PROBLEM TO WORK ON:
Given the listing below, write out exactly the lines starting with the line that has "You are a computer-use" and going on through the line that has "Instruction: Expand the", both kept.

INFORMATION:
-- Opening Marker --
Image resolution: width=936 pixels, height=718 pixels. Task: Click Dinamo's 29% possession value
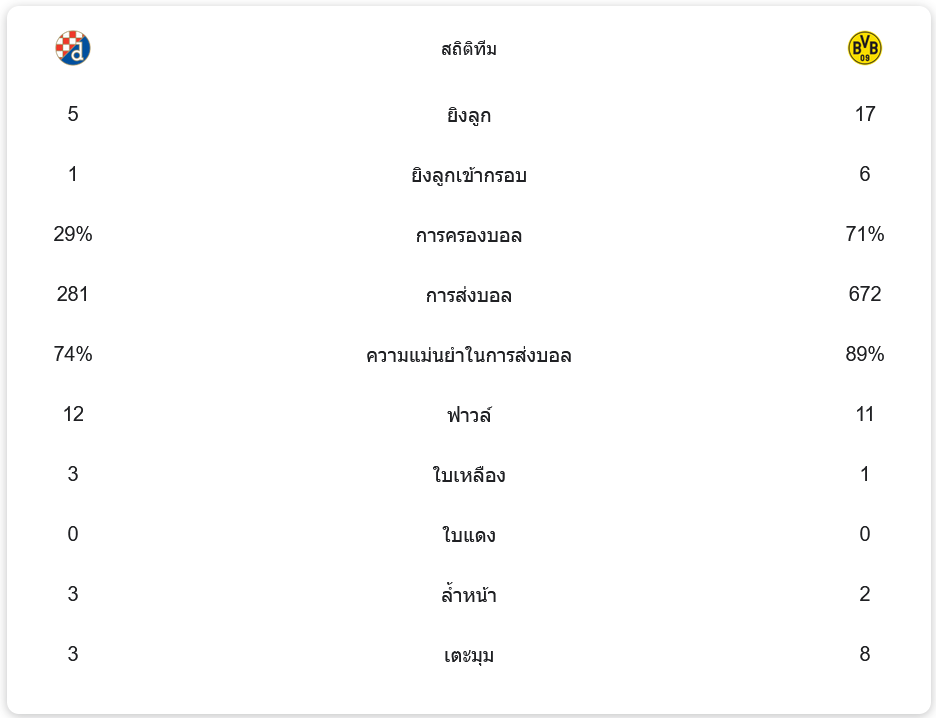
-- Closing Marker --
-- Opening Marker --
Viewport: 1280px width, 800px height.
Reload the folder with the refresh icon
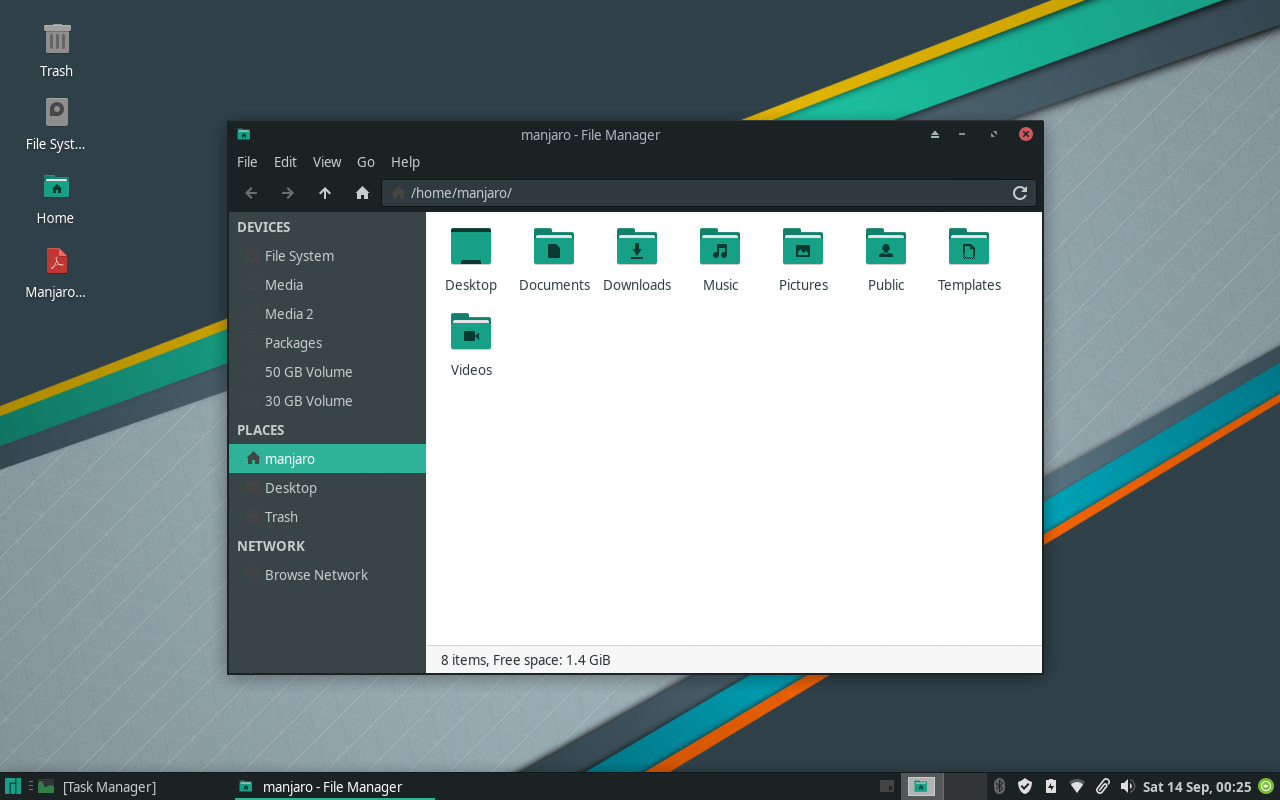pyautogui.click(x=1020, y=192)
-- Closing Marker --
-- Opening Marker --
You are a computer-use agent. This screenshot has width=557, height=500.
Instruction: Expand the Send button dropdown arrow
-- Closing Marker --
PROBLEM SOLUTION:
You are a computer-use agent. This screenshot has width=557, height=500.
Instruction: Expand the Send button dropdown arrow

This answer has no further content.